Gradually it became clear that the only reliable approach was to reverse the usual creative process. Instead of deciding what the work should become, the task was to remain attentive long enough for the material itself to reveal its shape.
The discipline was not invention.
The discipline was attention.
The Discipline of Centering
The process often began with a period of quiet concentration. Rather than searching for ideas, the effort was directed toward stillness — allowing the mind to settle until images or phrases began to emerge on their own.
This form of attention is difficult to describe because it does not resemble ordinary thinking. It is less like solving a problem and more like listening for something that has not yet been spoken.
At first nothing appears.
Then a small fragment may surface: a line of language,
the outline of a figure, or the suggestion of a form.
The task is not to interpret it immediately but to follow it carefully, allowing it to unfold without interference.
When this discipline is maintained, the work begins to organize itself. Lines arrange themselves into shapes. Words gather into patterns. Figures appear whose meaning is not yet understood but whose presence carries a certain gravity.
Over time, the emerging material develops a logic of its own.
When the Images Began Appearing
As the process continued, certain figures began to return repeatedly.
A queen moving between worlds.
A dragon that could not be defeated by force.
A cross submerged in water.
A small flower that carried an unexpected sense of holiness.
At first these figures appeared independently, each one forming through the interaction of image and language. Many of the poems developed into visual structures, where the placement of words created the shape of the figure itself.
The result was a form of expression that was both literary and visual at the same time. The poems were not simply written lines of language. They were images constructed out of language.
The figures carried a presence that seemed larger than the act of writing itself.
Yet their meaning remained unclear.
The work continued without attempting to solve them.
The Unconscious Entering the Work
After many images had accumulated, a peculiar realization began to emerge. The work often seemed to understand something before the person creating it did.
Themes appeared that had not been planned. Certain emotional tones repeated themselves across images created months or even years apart. Figures that seemed unrelated at first began to form a coherent symbolic landscape.
It became difficult to avoid the impression that the material possessed a kind of autonomy.
The images did not feel like decorations added to ideas. They felt more like discoveries — as though something beneath ordinary awareness had been attempting to express itself through symbol and form.

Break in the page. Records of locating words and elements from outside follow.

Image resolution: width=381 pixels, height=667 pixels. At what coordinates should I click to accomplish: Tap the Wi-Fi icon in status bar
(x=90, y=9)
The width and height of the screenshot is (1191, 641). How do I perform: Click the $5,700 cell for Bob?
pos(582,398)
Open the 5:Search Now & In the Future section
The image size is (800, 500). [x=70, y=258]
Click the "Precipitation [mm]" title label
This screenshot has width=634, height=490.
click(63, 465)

Only with time did the full pattern begin to reveal itself.
Discovering Jung Later
Years after many of these images had already been created, the work of the Swiss psychologist Carl Jung came into view.

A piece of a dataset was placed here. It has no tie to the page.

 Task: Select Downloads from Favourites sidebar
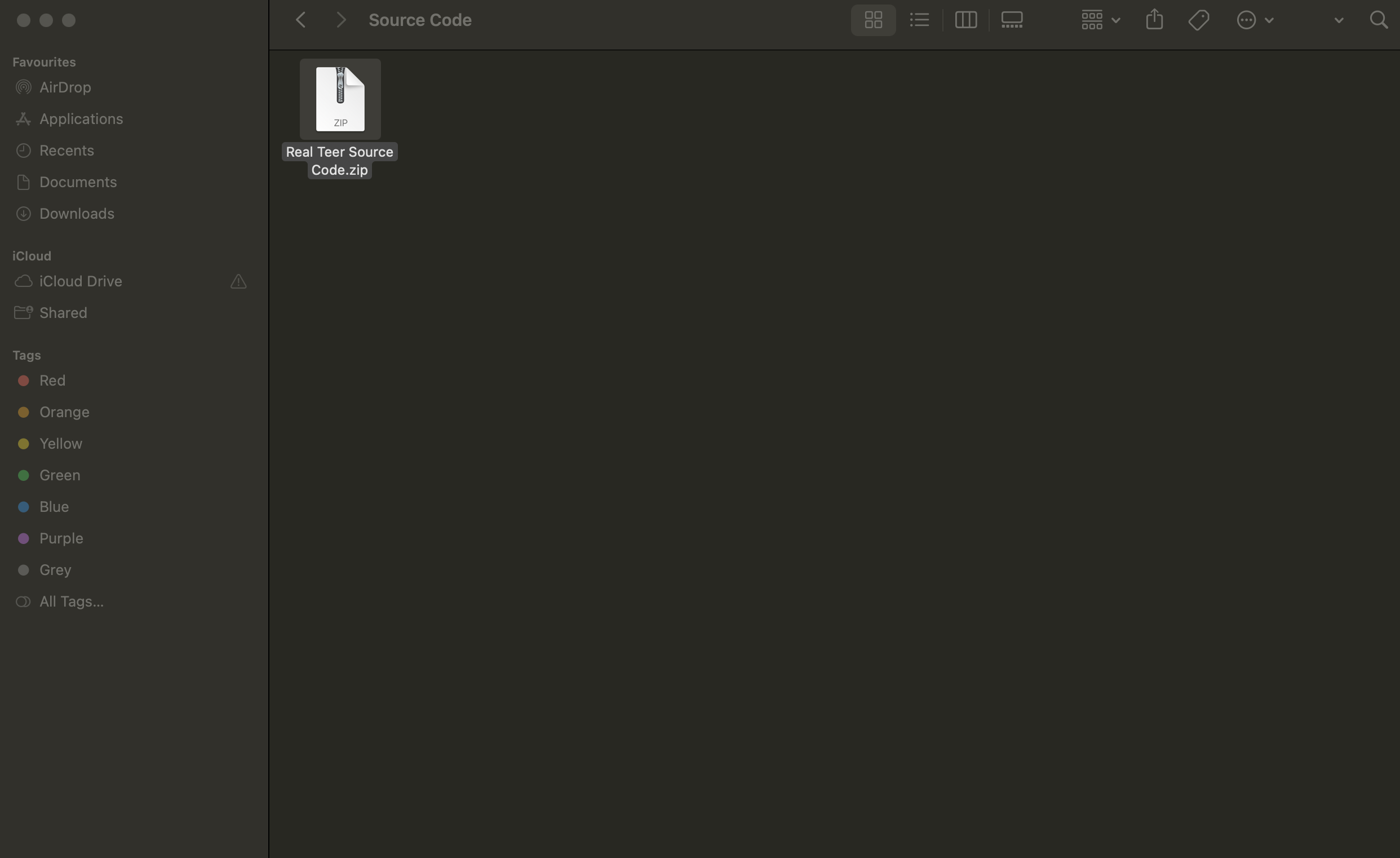(x=76, y=213)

Jung described a psychological process he called individuation — the gradual movement of the psyche toward greater wholeness. According to Jung, the unconscious does not remain silent during this process. It communicates through symbols, dreams, and images that emerge spontaneously in the imagination or in creative work.

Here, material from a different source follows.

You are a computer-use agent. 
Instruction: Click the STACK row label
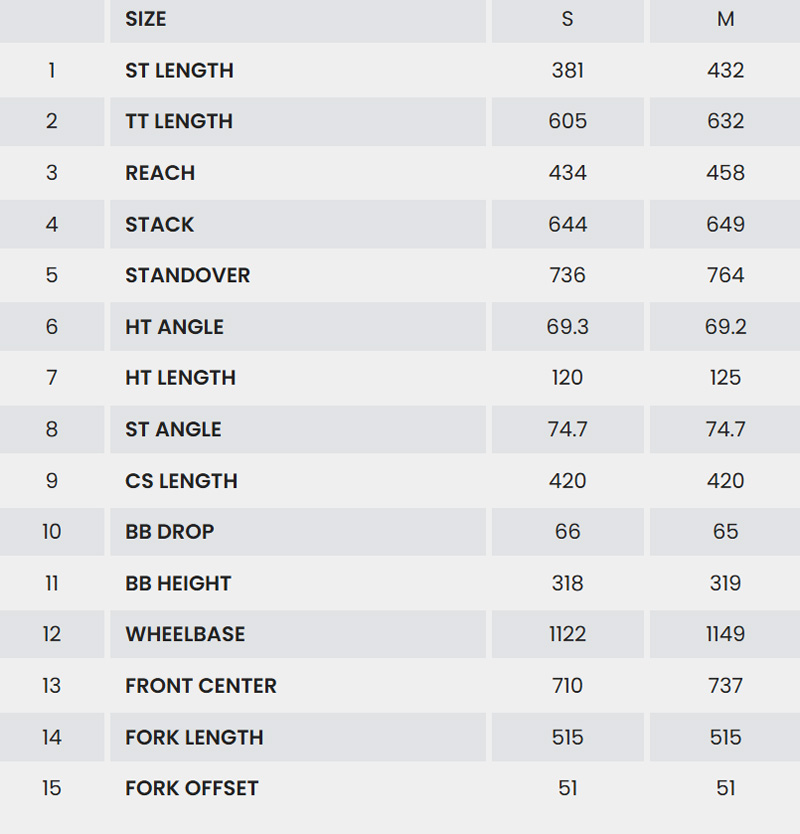coord(159,225)
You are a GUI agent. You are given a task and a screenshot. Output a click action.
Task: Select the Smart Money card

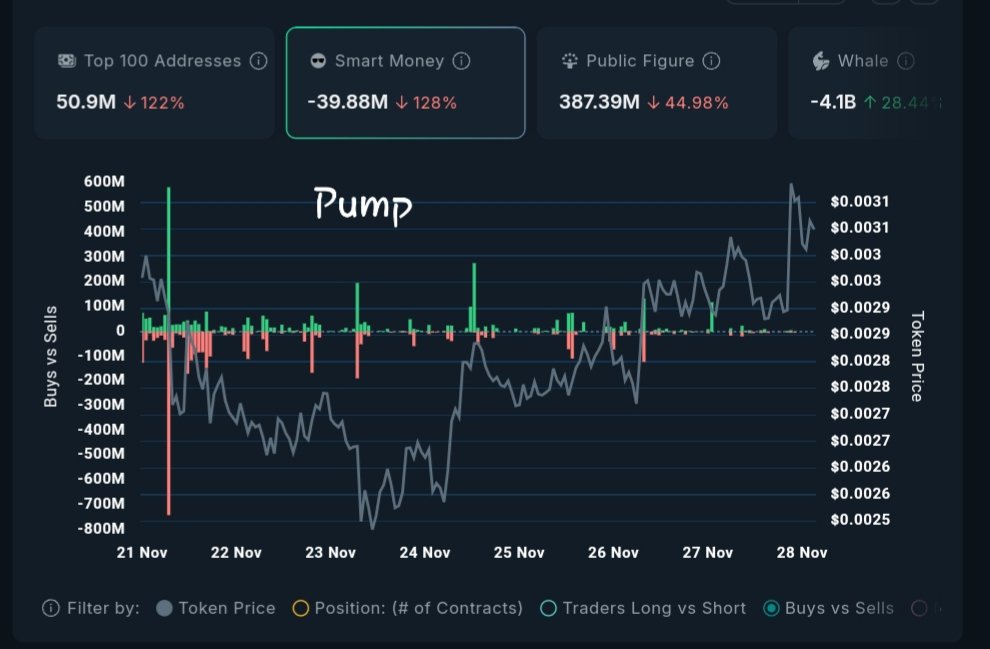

Reading these descriptions produced a moment of recognition. What Jung described theoretically appeared to mirror what had already unfolded in practice.
The images had not been designed to illustrate psychological concepts. They had appeared first, and only afterward revealed the psychological movement they carried.
The realization did not change the work itself. The images continued to arise in the same way they always had.
What changed was the understanding of what had been happening all along.
A Discipline of Listening
Looking back, the central principle of the process remains surprisingly modest.
The work did not require extraordinary techniques or complicated methods. It required only a willingness to remain still long enough for the unconscious to speak in its own language.
That language was image.
The figures that appear throughout this site emerged through that simple discipline. They were not invented to illustrate a system. They were allowed to form gradually, each one revealing a small portion of a larger pattern that could only be seen in retrospect.
The task was never to force the work into meaning.
The task was to allow meaning to appear.
And the only way that became possible was by following the same quiet rule from beginning to end:
Allow the content to direct the shape.